[SciPy-user] Ols for np.arrays and masked arrays

Mon Jan 19 15:30:57 EST 2009

On Mon, Jan 19, 2009 at 11:53 AM, Bruce Southey <bsouthey at gmail.com> wrote:
> Hi,
> I do not want to sound overly critical as I would like to assist with this.
>
> I am not sure of what your design goal is and what should the Regression
> class actually contain and do.  Do you want something like an R lm object?
>

After our previous discussion, I was thinking how a more useful
interface for regression analysis could look like (without using a
full formula framework).
The ols estimation part was just a quick example for a regression. The
main purpose of this is to find a good interface.

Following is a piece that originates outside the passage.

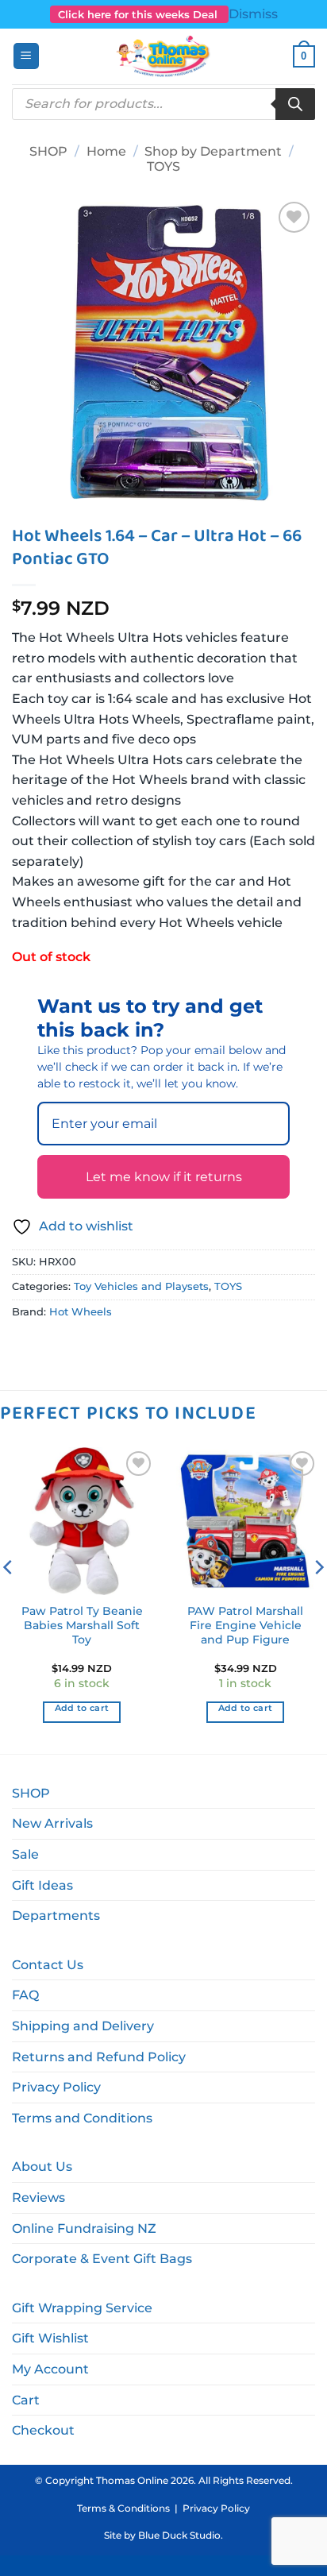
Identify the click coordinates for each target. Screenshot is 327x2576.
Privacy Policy (56, 2087)
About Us (42, 2166)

My basic idea was to create a general regression class, that does the
initialization and common calculation and the specific estimation is
implemented in the subclasses, e.g. OLS, GLS, Ridge,...(?). For the
basic statistics, which are calculated on demand, I'm planning
something like http://www.scipy.org/Cookbook/OLS. I would like also to
get a similar wrapper  for non-linear least squares, optimize.leastsq,
because that doesn't produce the (normalized) parameter standard
errors, or for non-linear maximum likelihood estimator. Also, I don't
want to duplicate work in stats.models.

> But, I do not like that your _init_ function does so much work that
> probably does not belong there. I would have thought that it would just
> initialize certain important variables including the solutions (b). One
> reasons is perhaps you just want to update the input arrays but this
> design forces you to create a new object.
>
> At what stage should you check for valid inputs and the correct
> dimensions of x?

I think this is the main point of the __init__ function, to transform
the data from a convenient specification for the user to the form that
is used by the estimation procedures. If the design matrix is not
already a "clean" array, then it needs to copied at least once to be
handed to linalf (as far as I understand this)

>
> I would also prefer the object having the standard errors of the
> solutions and eventually other 'useful' statistics like sum of squares,
> R-squared. However, I do not know how to the standard errors using
> linalg.lstsq (I vaguely recall there is another way that would work).
> The others are easy to get probably on demand like R's summary function.

My current thinking is that some basic statistics, such as estimated
parameters, standard errors, pvalues and R^2 are returned immediately.
More in depth analysis of the residuals are returned on demand in a
special result structure (class) (?).

Just to see how it works, I copied the cookbook ols recipe into my ols
class, I had to adjust the dimension (1D to 2D columns). It looks ok,
but I didn't test more than making sure it runs and looks reasonable.
Several of the test functions can go into the regression class, since
they apply also for other regression models not just OLS.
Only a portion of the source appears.